Was the deal $1 million per floor?
PITTSBURGH. PNC bank announced that it would raise (um...I mean raze. Thanks for the free diting Miz Spelling.) the buildings on its lonely stretch of 5th avenue and erect a 30 story building and it has me feeling cold (an what doesn't today).The economics of the deal do not bother me. PNC is investing $122 million of its own cash in the deal. In 2 weeks, we've seen $150 million in private investment in a two block area between this development and Jack "Trump" Piatt's purchase of the now-vacant Lazarus building. Bob O'Connor, whose ambitions to land a Crate and Barrel are slightly less ambitious than Tom Murphy's Don Quixote-ish obsession with Nordstrom (Lazarus + Lord and Taylor does not equal Nordstrom), could not ask for a better Christmas present before taking office. I can live with the contribution from the State and 10% in tax-increment-financing is less than the $25 million paid to erect the Lazarus building in the first place, which was after all just a department store.

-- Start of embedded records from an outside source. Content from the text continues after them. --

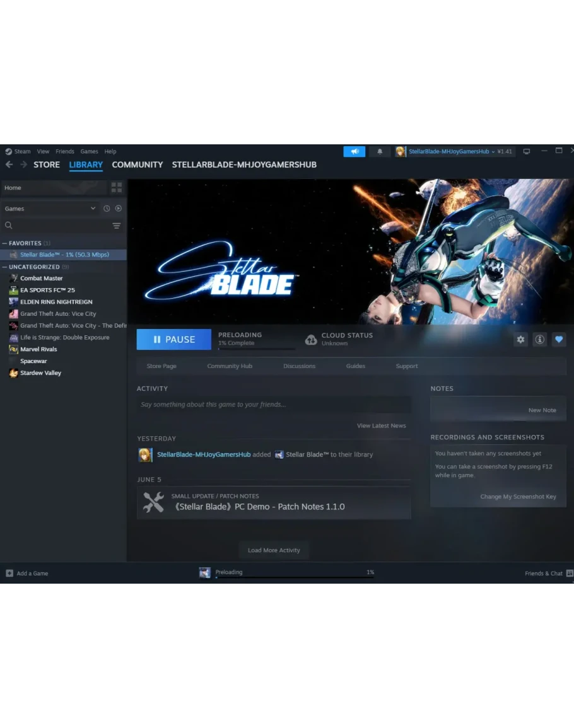
Task: Click the activity status input field
Action: coord(274,405)
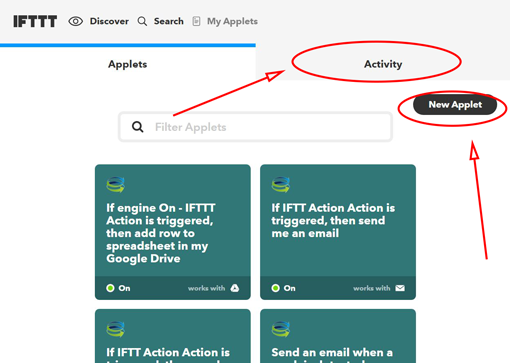Switch to the Activity tab
The height and width of the screenshot is (363, 510).
[x=383, y=64]
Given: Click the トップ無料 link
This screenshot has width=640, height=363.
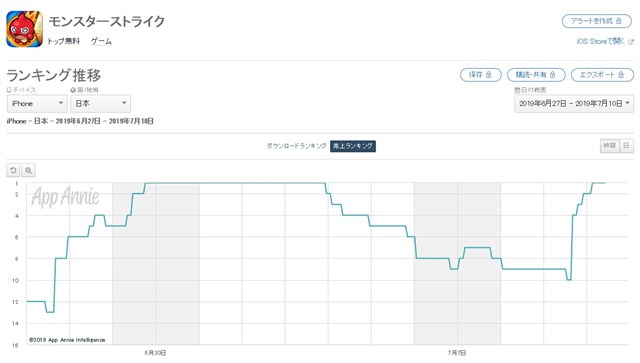Looking at the screenshot, I should point(64,41).
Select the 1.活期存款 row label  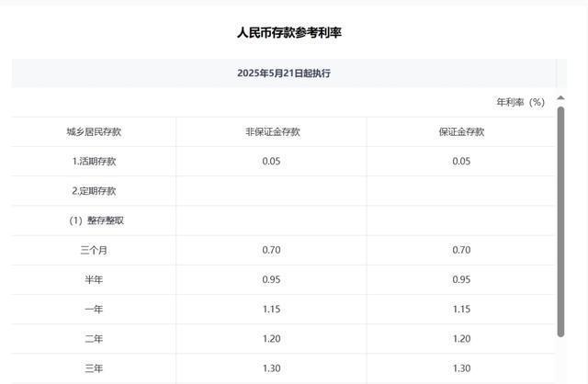point(94,161)
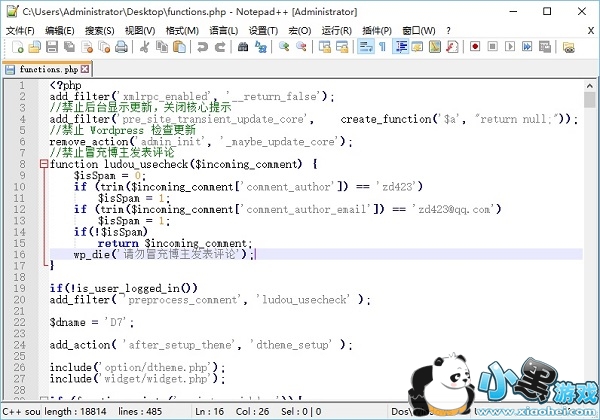600x420 pixels.
Task: Close the functions.php tab
Action: click(85, 69)
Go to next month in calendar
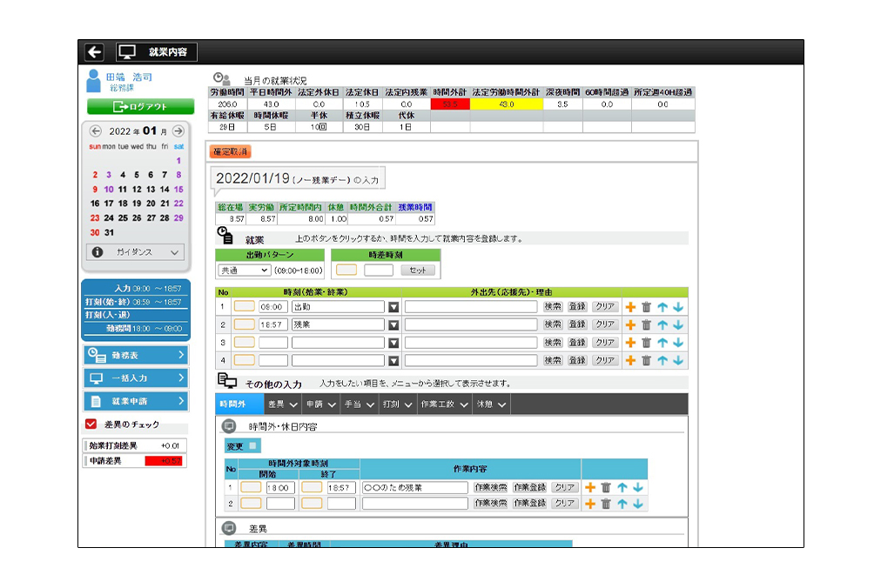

What bothers me is this...Where the original vision of 5th and Forbes project was to create vibrant street life (whether you agreed with the mechanism or not), this seems like the brain-child of people that think making Pittsburgh look good on Monday Night Football (Look mom, no hell-fire blast furnaces) will make it healthy -- and it can't even get that right.
The drawing of the building the politicians fawned over yesterday was a boring, pedestrian, rectangle. There are 3 other skyscrapers in the immediate vicinity of where the building will be built: One and Two PNC Plaza, and One Oliver. The sum total of street life in these 3 buildings that cover the better part of a city block is a PNC Bank branch, a Starbuck's, a Quizno's and the former La Strada, Trilogy.
The anchor tenant, Reed Smith, will vacate space it already occupies downtown. The hotel seems like an end around to get the hotel that was never built as part of the convention center expansion. More importantly, we're going to be building a 30 story skyscraper at a time when the skyscraper is a dinosaur, a time when a business can be created from scratch with an idea, a computer and an internet connection (scary). The whole thing feels like part of the Allegheny Conference image campaign to make the whole world feel better about Pittsburgh.
Over at Pittsblog, Mike Madison has posted his feelings about the development. (Mike, if PNC abandons the project it will be because it gets bought.) Further down there's an interesting post that shows where small companies do business now, in homes, cafes and hotspots where entrepreneurs gather to share and create -- not mausoleums for those that litigate. These places provide comfort, flexibility, vibrancy, connectivity, creating an environment that encourages a higher number people to take the risk of entrepreneurship and innovation.
Let's leave the dinosaurs to the Carnegie and Donald Trump...but whatever, at least it's mostly the shareholder's money.